What is required — Search the data for the string "will" and extract every line where it appears.

Excerpted data below:

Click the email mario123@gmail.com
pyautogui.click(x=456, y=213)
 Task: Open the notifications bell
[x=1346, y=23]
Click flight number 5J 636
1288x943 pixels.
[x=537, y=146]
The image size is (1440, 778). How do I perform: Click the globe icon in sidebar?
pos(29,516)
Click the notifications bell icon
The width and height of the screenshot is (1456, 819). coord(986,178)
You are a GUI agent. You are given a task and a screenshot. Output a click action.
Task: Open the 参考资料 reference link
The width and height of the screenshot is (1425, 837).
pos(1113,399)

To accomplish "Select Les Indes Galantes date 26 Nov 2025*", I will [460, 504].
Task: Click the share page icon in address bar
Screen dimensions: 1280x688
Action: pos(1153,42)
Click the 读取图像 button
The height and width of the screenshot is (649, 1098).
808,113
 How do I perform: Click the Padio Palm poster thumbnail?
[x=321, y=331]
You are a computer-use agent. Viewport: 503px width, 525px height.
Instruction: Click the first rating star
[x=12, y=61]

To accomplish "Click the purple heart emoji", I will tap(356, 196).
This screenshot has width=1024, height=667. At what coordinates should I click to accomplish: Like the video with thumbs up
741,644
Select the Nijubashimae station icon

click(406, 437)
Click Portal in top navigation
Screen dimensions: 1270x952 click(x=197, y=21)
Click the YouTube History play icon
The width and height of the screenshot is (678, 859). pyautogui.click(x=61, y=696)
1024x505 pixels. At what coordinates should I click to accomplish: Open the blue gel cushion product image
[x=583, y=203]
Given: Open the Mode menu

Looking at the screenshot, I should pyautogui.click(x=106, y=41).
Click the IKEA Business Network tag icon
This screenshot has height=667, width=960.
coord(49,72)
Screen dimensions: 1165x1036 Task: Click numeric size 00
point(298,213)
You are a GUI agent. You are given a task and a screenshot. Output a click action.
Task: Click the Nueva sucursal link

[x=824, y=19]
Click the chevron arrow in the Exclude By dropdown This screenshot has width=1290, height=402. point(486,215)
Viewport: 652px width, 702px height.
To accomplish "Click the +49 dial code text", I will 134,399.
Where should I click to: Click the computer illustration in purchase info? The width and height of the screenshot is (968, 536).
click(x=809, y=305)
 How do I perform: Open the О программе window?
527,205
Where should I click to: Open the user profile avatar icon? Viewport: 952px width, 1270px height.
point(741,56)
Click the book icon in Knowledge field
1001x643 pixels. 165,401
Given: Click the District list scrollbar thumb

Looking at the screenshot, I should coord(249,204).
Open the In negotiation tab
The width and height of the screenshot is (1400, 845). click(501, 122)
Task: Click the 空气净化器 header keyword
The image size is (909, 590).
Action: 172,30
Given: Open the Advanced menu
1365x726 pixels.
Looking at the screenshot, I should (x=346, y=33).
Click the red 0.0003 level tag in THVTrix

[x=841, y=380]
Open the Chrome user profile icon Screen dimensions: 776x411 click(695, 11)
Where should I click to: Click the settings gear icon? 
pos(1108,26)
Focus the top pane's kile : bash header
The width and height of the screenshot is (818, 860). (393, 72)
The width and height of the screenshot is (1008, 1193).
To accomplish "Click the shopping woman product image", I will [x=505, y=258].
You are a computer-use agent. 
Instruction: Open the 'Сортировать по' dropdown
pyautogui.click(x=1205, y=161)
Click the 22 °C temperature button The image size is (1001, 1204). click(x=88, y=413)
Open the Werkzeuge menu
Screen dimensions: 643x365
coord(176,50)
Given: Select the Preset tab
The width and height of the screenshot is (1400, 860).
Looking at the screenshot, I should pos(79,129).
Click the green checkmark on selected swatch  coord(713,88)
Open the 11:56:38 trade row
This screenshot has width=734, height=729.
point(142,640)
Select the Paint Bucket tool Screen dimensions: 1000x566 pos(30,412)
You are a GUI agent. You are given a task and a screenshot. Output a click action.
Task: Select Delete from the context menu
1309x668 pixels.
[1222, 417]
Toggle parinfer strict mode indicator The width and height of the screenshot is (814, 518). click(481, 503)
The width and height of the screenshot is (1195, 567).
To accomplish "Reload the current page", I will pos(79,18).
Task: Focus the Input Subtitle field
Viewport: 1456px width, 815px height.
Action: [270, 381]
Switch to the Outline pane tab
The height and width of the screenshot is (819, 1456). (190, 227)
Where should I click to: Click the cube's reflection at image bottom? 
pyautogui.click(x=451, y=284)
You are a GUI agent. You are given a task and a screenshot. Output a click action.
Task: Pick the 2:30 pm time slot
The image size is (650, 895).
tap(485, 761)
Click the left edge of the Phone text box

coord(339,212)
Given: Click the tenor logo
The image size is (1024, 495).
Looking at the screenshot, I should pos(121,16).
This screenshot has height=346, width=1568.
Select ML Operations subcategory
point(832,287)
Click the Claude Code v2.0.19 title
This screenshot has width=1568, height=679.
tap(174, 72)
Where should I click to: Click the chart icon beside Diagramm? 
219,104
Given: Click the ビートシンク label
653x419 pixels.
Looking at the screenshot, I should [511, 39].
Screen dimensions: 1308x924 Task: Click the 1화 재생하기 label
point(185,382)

End of Excerpted data.

Task response —
To accomplish "Select Les Indes Galantes date 26 Nov 2025*", I will [460, 504].
To accomplish "Click the purple heart emoji", I will tap(356, 196).
To accomplish "Click the +49 dial code text", I will 134,399.
To accomplish "Click the shopping woman product image", I will [x=505, y=258].
To accomplish "Reload the current page", I will pos(79,18).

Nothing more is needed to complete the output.